## EXERCISE REQUIREMENTS
The answer should be each line from the entries below that has the word "agent" in it.

## THE INPUT

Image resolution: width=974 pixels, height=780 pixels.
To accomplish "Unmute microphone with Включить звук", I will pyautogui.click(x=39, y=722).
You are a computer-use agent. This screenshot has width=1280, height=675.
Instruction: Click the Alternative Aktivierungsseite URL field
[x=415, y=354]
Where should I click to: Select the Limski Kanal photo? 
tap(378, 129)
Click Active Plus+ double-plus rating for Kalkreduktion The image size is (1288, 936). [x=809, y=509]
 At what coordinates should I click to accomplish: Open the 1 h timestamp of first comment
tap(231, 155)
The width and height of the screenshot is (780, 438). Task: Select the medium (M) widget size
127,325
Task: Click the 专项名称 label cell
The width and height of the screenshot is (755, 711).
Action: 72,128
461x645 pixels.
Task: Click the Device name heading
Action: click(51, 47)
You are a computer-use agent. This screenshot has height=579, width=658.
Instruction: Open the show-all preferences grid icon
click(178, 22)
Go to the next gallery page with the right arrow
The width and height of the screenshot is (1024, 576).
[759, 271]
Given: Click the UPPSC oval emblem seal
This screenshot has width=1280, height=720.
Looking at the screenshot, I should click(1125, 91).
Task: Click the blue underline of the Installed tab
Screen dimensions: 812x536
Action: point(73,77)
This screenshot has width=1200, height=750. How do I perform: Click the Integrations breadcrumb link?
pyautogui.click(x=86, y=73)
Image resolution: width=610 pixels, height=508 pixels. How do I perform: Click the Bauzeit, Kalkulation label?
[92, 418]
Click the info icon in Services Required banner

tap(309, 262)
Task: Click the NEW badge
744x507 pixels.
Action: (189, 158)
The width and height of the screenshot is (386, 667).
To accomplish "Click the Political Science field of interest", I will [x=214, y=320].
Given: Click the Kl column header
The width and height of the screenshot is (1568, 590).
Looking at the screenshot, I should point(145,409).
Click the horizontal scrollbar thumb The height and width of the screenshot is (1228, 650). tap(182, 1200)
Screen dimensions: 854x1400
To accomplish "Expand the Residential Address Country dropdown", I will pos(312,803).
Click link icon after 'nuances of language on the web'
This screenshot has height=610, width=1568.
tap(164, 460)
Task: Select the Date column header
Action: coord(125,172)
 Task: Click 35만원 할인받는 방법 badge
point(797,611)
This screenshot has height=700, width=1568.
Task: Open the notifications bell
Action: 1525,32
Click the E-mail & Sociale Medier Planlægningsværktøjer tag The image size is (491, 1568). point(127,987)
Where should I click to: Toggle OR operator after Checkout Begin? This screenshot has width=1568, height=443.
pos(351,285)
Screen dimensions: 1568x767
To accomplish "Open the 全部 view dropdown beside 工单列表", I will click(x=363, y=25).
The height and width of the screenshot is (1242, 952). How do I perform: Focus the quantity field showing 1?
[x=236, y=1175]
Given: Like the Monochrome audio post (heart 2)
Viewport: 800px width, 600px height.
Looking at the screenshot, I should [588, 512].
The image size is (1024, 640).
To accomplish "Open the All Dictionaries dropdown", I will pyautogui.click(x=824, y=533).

## RESULT FOR THIS EXERCISE
You are a computer-use agent. This screenshot has width=1280, height=675.
You are a computer-use agent. This screenshot has height=579, width=658.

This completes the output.